_SELECTED PASSAGE_:
※
- Born: November 16, 2006 (age 19) South Pasadena, California, U.S.
- Occupation: Actress
- Years active: 2018–present

= Sophia Hammons =

American actress

Sophia Hammons (born November 16, 2006) is an American actress. She rose to fame for playing Amy in the Disney Channel Original Movies Under Wraps (2021) and its sequel Under Wraps 2, and gained further recognition for playing Lily Reyes in Freakier Friday (2025), which marked her feature film debut.

==Early life==
Hammons was born in South Pasadena, California, and moved to Boulder, Colorado, at the age of six.

==Career==
Hammons starred as Amy in the Disney Channel films Under Wraps & Under Wraps 2 and as Celeste in the Hulu original Up Here. Hammons appeared in the Netflix docudrama The Social Dilemma, in which she played the phone-obsessed girl Isla alongside Skyler Gisondo and Kara Hayward. The film premiered at Sundance and was nominated for seven Emmy Awards. It was announced in June 2024 that Hammons would be starring in the 2025 film Freakier Friday with Jamie Lee Curtis and Lindsay Lohan. In an interview in Glamour magazine published online on August 9, 2025, the day after Freakier Friday was released in the United States, Hammons described the thrill of playing the role of Lily Reyes –like Hammons, the daughter of a single dad (played in the film by Manny Jacinto) – against Julia Butters' Harper Coleman, daughter of Anna (Lindsay Lohan), as a "full-circle moment," given her childhood fandom of Freaky Friday, and said that she and Butters "clicked instantly" on set.
※
_RECORDED INFORMATION_:
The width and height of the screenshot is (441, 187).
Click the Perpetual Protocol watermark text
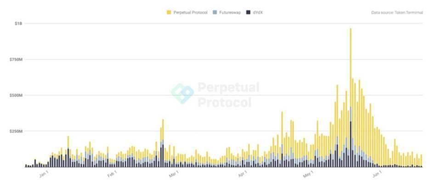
※
Rewrite the part of the Sophia Hammons profile starting with "- Occupation: Actress" and going on through "feature film debut.", with "sequel" changed to "follow-up".

- Occupation: Actress
- Years active: 2018–present

= Sophia Hammons =

American actress

Sophia Hammons (born November 16, 2006) is an American actress. She rose to fame for playing Amy in the Disney Channel Original Movies Under Wraps (2021) and its follow-up Under Wraps 2, and gained further recognition for playing Lily Reyes in Freakier Friday (2025), which marked her feature film debut.